Good you mentionned the 20% VAT… much higher than sales taxes in the US. Yet we can’t deduct it even if we opt not to deduct state and local taxes (most of our home states don’t tax foreign income, NY is one of the exceptions I know about). http://taxes.about.com/od/deductionscredits/qt/Sales-Tax-Deduction.htm
Unfair, UK tax system is structured differently and one cannot offset the US income tax with the total taxes paid for income and consumtion. Like you say, dual-country tax requirements invariably create situations where people get squeezed. That is why I say, eliminate them.
Everyone should write their own personal written manifesto about how double taxation screws them in their tax bracket or one they might be going into… I personally am unemployed, have been refused various banking services for years both here at home and in the US, have been told by potential employers to go away because they don’t want a USP in their midst, benefits ran out, and I am now trying to get on welfare. Tax laws limited my economic activity and equal oppourtunity even when I worked, and now even the FEIE will not protect me in the case of my unearned and untaxed welfare income. Great! Does Barry really want to tax the poor abroad to help the poor in the US? What did I do to deserve this? I never asked for any benefits while I was in the US.
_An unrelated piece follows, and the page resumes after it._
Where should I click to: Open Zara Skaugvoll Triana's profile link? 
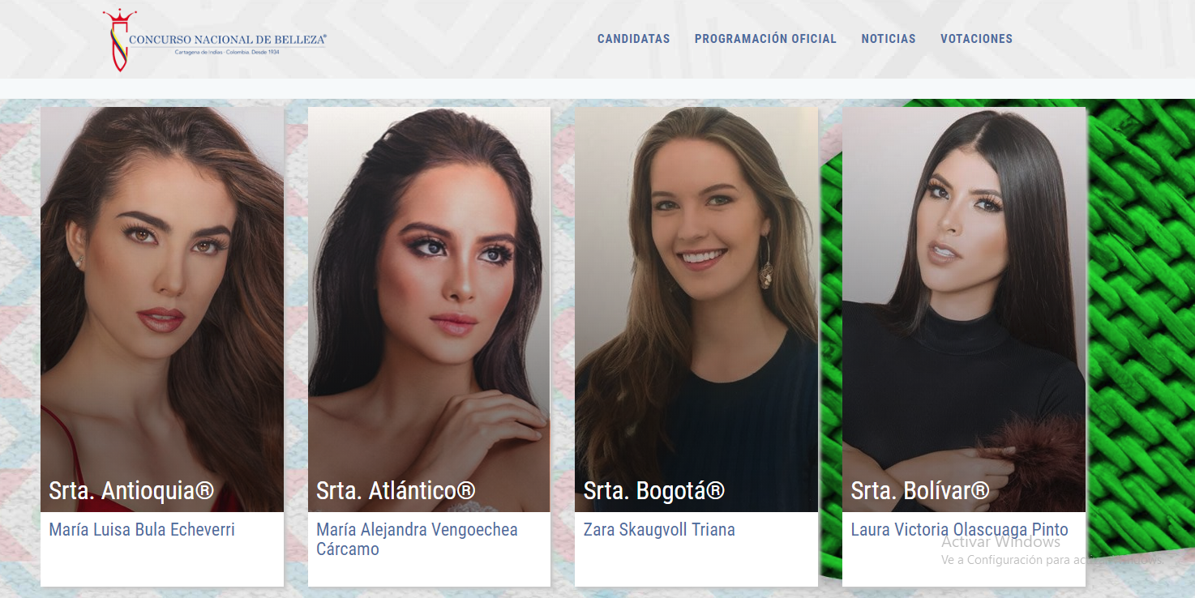[659, 530]
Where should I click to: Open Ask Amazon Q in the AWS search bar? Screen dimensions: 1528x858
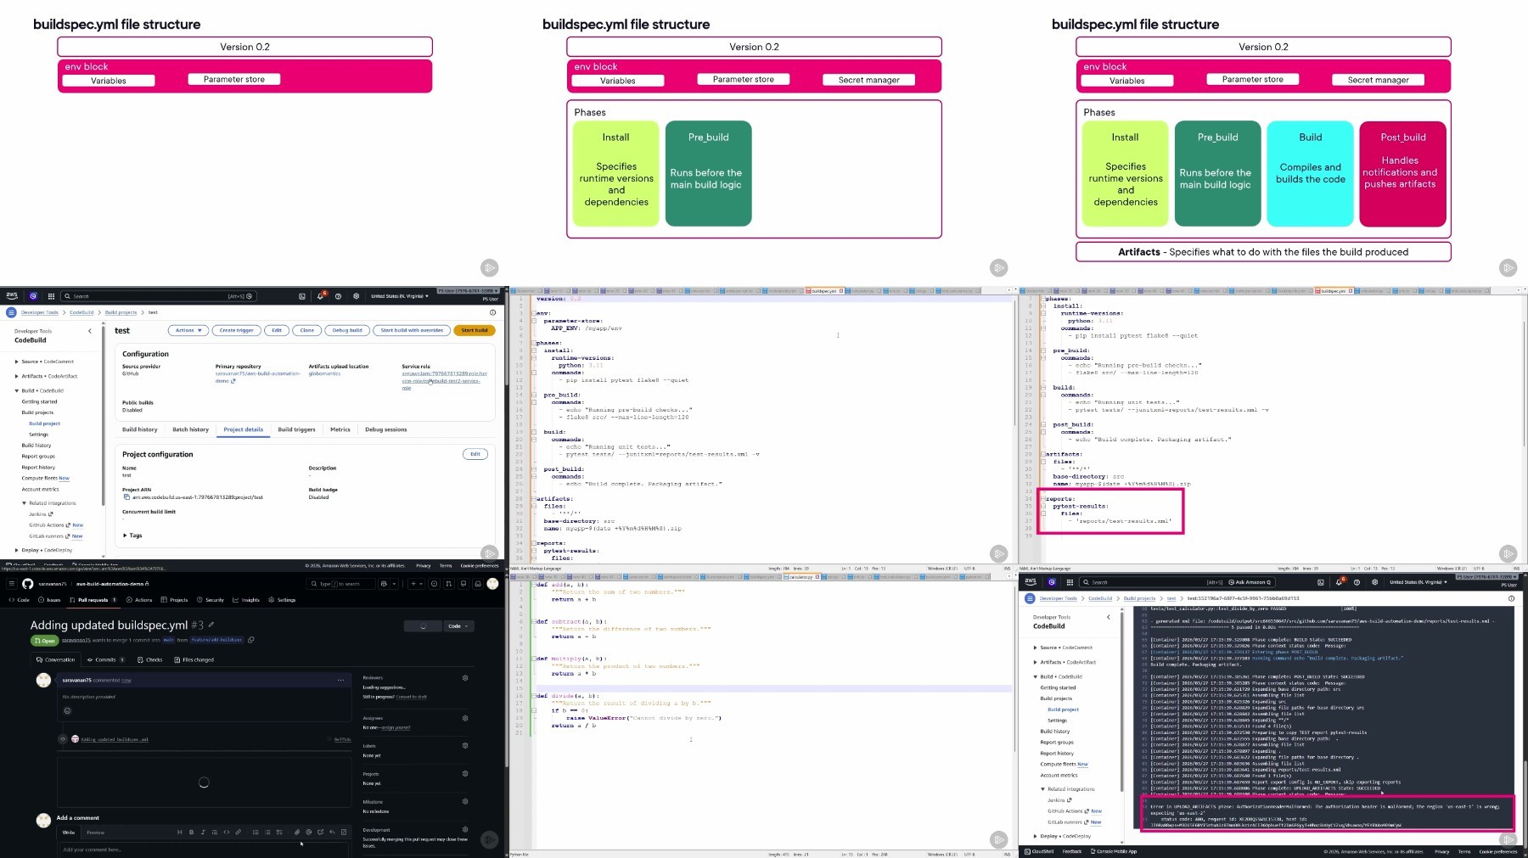tap(1250, 582)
We need to make the structural differences that render double taxation onerous with or without FEIE evident and clear to our legislators in the US and abroad.
@Jefferson D. Tomas:
Neither consulates nor embassies are sovereign territory. In simpler terms: the US has no lawful authority to detain you if you go to one of their diplomatic missions.
http://www.businessdayonline.com/NG/index.php/analysis/columnists/16176-embassies-are-not-sovereign-territory-
I liked Zulu’s suggestion. But it could backfire. They could raise the fee to get a CLN up to $10,000. What’s to stop them? The feeling I get from Resident US Citizens is that we don’t pay anything (they think!) so we don’t deserve anything. I feel nothing but indifference from them. At least we still have the option of relinquishing upon getting a new passport. Based on the cost and from what people have said on here by it being “easier”, that’s my preferred route. But I still think you’re not going to get people really paying attention until you have thousands of people a week besieging consulates around the world.
FATCA minus FEIE = EXPATS COMPLETELY SCREWED!
Renounce / relinquish US citizenship while it is still possible!
*@Declare, I almost regret having been so open on here because am concerned that some our IP’s could be being closely monitored on here. I desperately want to believe that the US will see sense and become more reasonable. In spite of my many criticisms I still love America and find it heartbreaking that I may have to renounce but am beginning to conclude that it might be an act of survival even if itmeans being harassed either by the IRS or border guards. I just feel that to do so with open statutes of limitaion would invite unwanted scrutiny. So agonizing…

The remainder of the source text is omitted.